Setelah kunjunganku ke rumah kang Arif, kedua keluarga kami sepakat untuk segera meresmikan hubungan kami. Mereka sudah mulai menghitung-hitung tanggal baik yang sesuai denganku dan kang Arif. Akhirnya dipilihlah tanggal 26 Juni, tepat satu bulan lagi. Sekali lagi demi bapak ibuku, aku pun menerima pinangan dari kang Arif.
Cinta tetap saja cinta, tidak bisa dipaksakan. Dan cinta tetap saja cinta, cinta bisa membuat kita menerima dan melakukan apapun demi orang yang kita cintai.
Catatan :
kalimat pertama paragraf pertama diambil dari kalimat bang Tere Liye 🙂
*kunjungan balik nih say*
bagus ceritanya, tapi apa kabar Kang Riyanto ya?
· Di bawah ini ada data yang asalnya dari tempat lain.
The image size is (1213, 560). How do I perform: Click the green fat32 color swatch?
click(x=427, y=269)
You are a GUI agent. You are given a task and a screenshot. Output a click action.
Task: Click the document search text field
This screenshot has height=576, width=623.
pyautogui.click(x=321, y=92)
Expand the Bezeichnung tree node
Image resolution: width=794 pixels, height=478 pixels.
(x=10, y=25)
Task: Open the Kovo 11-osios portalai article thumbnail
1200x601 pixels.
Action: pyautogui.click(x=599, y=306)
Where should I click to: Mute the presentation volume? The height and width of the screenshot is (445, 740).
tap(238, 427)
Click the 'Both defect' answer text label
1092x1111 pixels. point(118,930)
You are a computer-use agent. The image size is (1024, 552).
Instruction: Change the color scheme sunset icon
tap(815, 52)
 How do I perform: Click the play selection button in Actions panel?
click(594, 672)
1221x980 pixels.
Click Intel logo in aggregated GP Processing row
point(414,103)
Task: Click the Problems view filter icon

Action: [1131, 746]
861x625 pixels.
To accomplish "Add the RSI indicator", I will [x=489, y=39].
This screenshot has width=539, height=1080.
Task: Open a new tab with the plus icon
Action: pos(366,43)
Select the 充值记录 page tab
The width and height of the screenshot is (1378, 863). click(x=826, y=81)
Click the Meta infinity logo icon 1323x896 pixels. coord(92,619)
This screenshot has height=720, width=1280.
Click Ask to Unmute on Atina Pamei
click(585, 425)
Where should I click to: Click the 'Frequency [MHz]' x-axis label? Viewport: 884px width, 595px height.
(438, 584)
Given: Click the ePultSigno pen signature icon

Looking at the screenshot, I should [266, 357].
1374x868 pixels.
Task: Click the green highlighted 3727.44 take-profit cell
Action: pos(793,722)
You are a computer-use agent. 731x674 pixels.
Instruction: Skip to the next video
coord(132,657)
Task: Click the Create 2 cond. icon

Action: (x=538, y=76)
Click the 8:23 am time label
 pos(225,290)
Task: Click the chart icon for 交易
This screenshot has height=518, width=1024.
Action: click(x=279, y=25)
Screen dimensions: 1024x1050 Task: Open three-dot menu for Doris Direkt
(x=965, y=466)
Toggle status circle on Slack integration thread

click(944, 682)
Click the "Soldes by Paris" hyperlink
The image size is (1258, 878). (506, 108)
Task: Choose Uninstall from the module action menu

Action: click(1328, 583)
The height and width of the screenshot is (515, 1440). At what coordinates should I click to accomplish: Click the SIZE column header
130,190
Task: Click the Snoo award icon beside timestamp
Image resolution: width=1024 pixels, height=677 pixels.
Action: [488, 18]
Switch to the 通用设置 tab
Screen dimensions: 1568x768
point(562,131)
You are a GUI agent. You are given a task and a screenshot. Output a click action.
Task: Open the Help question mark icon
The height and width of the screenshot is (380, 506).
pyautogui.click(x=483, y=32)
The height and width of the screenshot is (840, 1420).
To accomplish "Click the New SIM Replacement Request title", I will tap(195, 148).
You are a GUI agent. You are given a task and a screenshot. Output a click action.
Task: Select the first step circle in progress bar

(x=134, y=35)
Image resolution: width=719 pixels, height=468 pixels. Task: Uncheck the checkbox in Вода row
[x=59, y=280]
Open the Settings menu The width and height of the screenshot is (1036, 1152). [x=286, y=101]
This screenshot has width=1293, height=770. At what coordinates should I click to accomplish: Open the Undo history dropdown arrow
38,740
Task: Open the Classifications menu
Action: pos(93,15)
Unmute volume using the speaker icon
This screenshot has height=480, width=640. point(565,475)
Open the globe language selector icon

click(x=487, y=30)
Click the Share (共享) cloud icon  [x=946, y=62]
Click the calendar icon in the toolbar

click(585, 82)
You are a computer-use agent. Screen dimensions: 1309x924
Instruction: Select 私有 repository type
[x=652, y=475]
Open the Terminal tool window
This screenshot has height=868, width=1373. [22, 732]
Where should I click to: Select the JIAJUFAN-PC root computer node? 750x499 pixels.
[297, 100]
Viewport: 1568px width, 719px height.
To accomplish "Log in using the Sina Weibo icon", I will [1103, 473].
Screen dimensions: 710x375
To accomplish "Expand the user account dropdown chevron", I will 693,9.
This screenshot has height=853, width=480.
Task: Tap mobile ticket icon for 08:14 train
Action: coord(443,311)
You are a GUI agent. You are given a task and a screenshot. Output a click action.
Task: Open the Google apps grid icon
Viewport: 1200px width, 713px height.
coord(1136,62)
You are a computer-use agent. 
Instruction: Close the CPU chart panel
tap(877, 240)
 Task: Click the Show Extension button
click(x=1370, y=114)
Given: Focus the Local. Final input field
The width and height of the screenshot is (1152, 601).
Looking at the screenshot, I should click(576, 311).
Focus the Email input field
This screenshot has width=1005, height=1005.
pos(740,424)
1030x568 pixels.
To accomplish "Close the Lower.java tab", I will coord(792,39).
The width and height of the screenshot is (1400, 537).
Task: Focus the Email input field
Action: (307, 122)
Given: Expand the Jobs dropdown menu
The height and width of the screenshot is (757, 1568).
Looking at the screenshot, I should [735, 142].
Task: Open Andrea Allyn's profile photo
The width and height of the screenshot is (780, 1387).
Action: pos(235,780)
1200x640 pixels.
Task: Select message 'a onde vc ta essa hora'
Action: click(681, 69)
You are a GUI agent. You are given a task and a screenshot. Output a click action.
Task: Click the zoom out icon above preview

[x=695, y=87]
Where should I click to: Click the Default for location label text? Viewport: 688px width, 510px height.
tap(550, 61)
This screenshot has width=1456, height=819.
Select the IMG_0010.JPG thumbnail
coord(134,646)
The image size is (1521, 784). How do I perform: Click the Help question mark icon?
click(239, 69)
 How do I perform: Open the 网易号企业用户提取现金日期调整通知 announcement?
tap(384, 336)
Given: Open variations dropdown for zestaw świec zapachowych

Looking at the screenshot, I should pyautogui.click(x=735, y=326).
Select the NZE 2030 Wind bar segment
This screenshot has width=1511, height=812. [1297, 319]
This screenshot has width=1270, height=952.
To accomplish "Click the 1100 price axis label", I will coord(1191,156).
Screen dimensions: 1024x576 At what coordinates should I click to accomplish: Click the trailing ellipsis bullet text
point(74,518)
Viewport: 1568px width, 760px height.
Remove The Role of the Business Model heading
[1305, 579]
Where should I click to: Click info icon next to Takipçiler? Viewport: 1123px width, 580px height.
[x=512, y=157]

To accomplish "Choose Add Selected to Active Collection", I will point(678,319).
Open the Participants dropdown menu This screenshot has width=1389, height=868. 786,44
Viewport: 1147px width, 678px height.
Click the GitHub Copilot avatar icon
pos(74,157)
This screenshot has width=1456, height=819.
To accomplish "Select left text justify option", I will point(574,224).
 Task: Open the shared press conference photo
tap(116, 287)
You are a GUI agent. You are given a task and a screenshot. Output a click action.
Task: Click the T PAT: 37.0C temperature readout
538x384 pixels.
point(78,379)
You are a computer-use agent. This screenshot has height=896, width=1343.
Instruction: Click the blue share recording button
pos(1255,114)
kalau aku jadi ‘aku’… milih Kang Arif ato Kang Riyanto yahh..
bingung >.<
Iyaah, selamat datang 🙂
Lagi dalam proses ini, masih bingung juga alurnya mau gimana.. Hehe 😀
Makasih yah say 🙂
“Kau akan lebih memilih seorang laki-laki yang telah menolongmu dari laki-laki lain yang mencampakkanmu ataukah laki-laki yang dulu kau cintai namun dia meninggalkanmu dan sekarang dia kembali di hidupmu ?”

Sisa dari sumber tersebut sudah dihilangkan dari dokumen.